Catechesis on the Creed - 2

I believe in one Lord Jesus Christ,
the Only Begotten Son of God,
born of the Father before all ages.
God from God, Light from Light,
true God from true God,
begotten, not made, consubstantial with the Father;
through him all things were made.

Repeating “I believe” we put Our Lord into the same category as God the Father: we cannot know the identity of Jesus without the assistance of revelation and therefore of faith. He is Lord because he is both God and risen from the death: New Testament language suggests this meaning. His name, Jesus, means God (God’s name revealed to Moses) saves, and that is also his mission, to save. He is Christ, meaning anointed person, in Hebrew it is simply Messiah. To be anointed in the Bible meant to be given a mission. The Christ is also the one to suffer as part of that mission. Jesus is only begotten son of God. Son of God was a bible title given to the one sent with a special mission from God. Only begotten, apart from saying the Father has no other child, recalls Isaac and his father Abraham willing to give him up for God’s plan. We hear Jesus called “Only begotten” at his baptism and at the transfiguration – both moments pointing to his future offering.

Jesus was born before all ages, or rather God the Son was born of the Father. Not made as a creature, but generated from God the Father before time. Coming from the Father was outside time. There was no time when God the Son did not exist, but we can still say His origin is in the Father, we can say the same thing of the Holy Spirit.

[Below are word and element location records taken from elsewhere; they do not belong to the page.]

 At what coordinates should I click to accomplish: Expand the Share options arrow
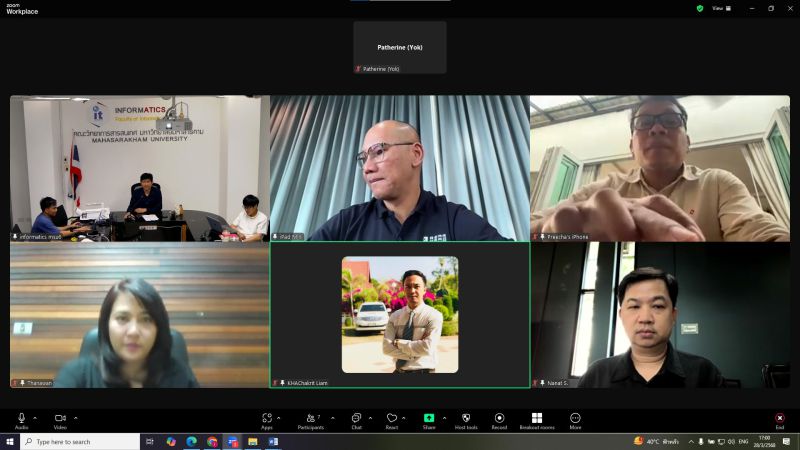[443, 417]
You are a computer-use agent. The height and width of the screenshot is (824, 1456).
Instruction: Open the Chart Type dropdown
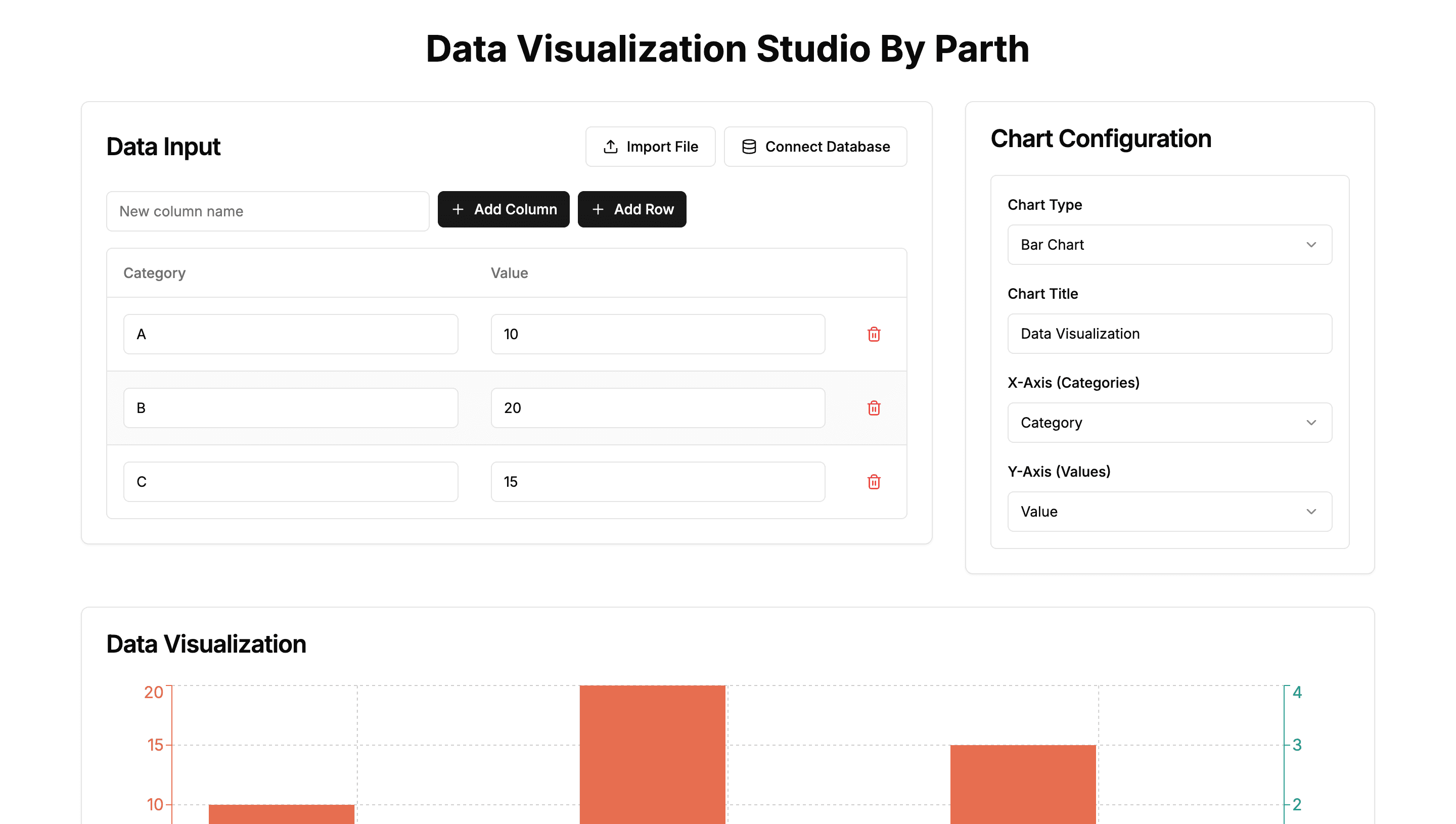point(1169,245)
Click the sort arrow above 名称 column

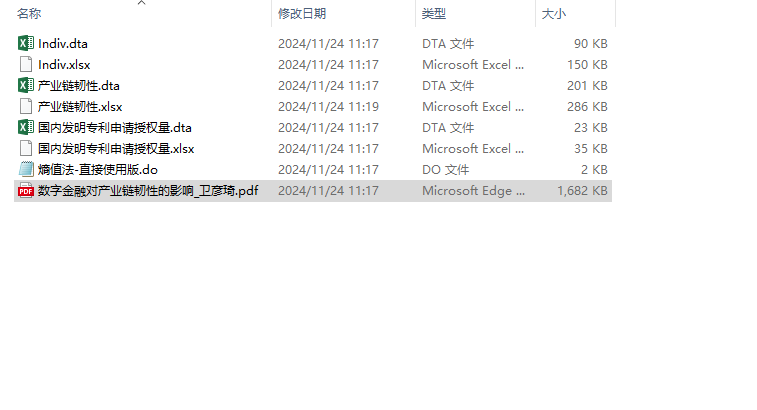tap(141, 3)
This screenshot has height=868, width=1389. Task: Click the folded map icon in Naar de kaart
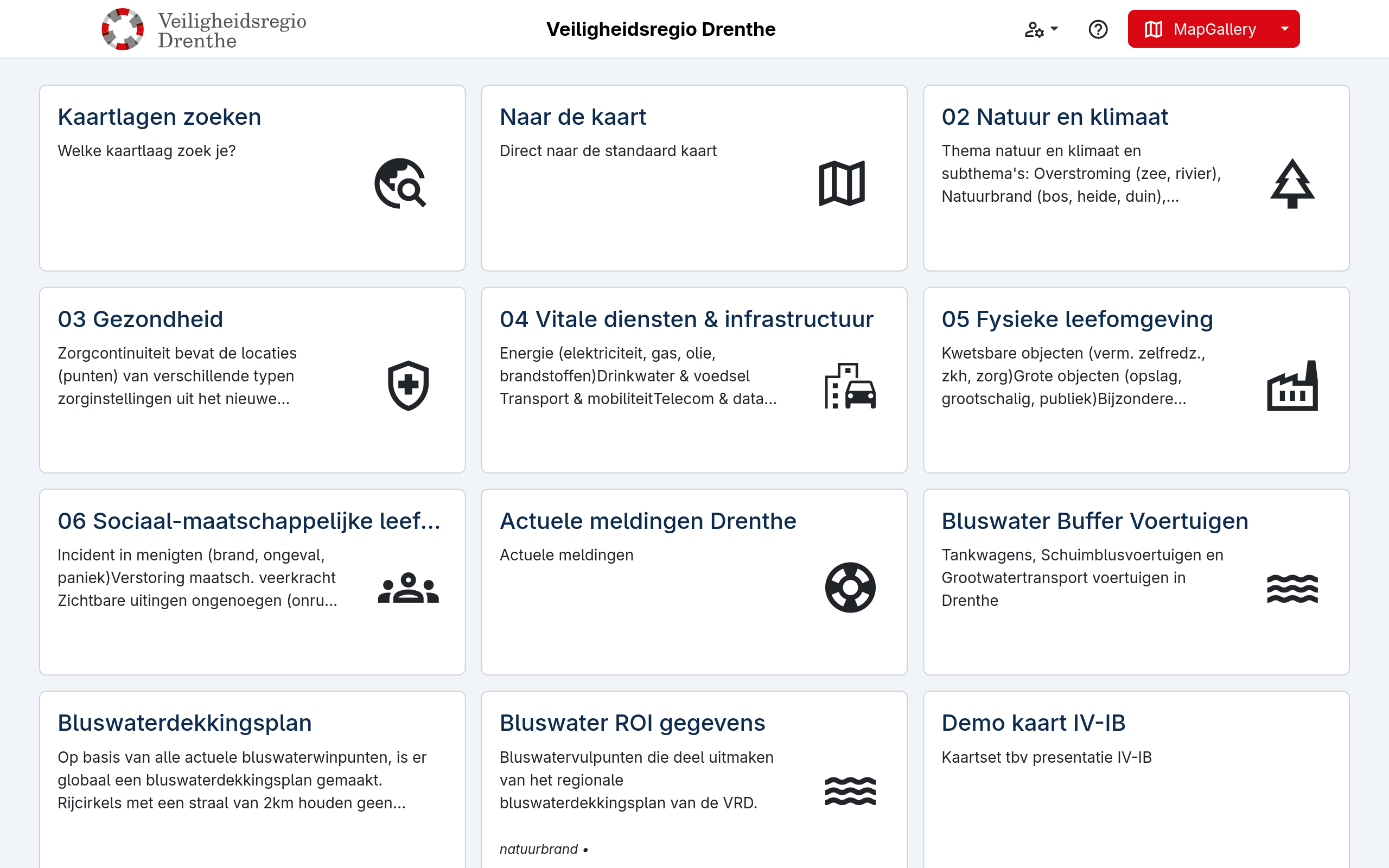[x=842, y=183]
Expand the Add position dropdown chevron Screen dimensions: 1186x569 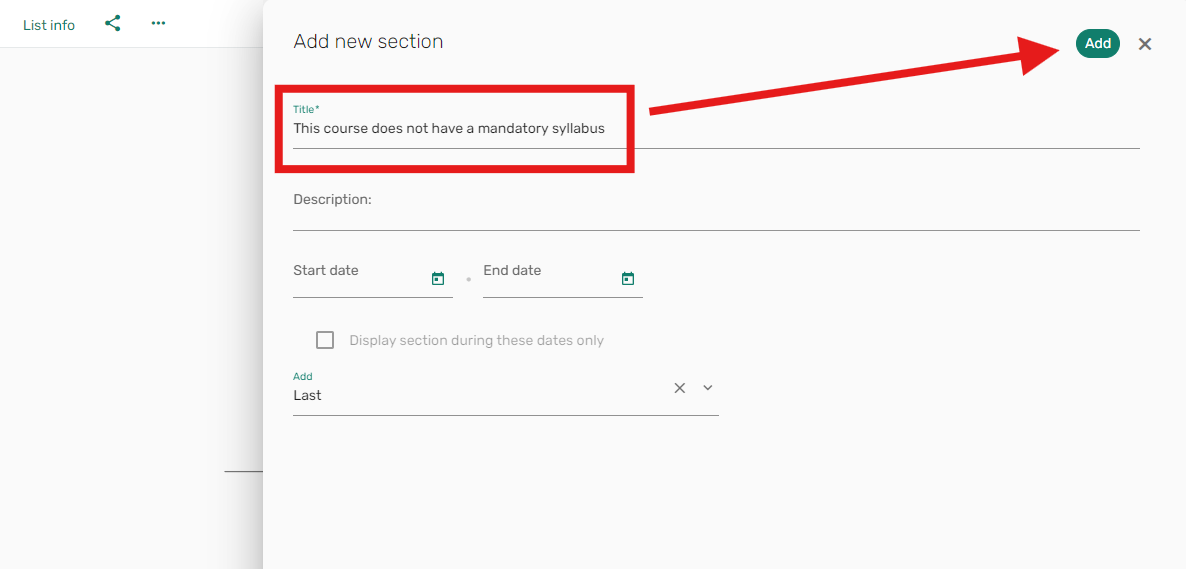[x=707, y=388]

The Son is as much God as God the Father: he is God from God before all ages. Were he light, he would be as much light as the original light, again before all ages. While he was begotten or generated, he was not made or created.

Consubstantial means he is divine as the Father is divine. His being, essence is divine, the same divine essence as God the Father.

The final phrase is where the Creed begins to speak of the Son’s activity: creation was not made by God the Father alone, but through the Son. All things visible and invisible were made through him.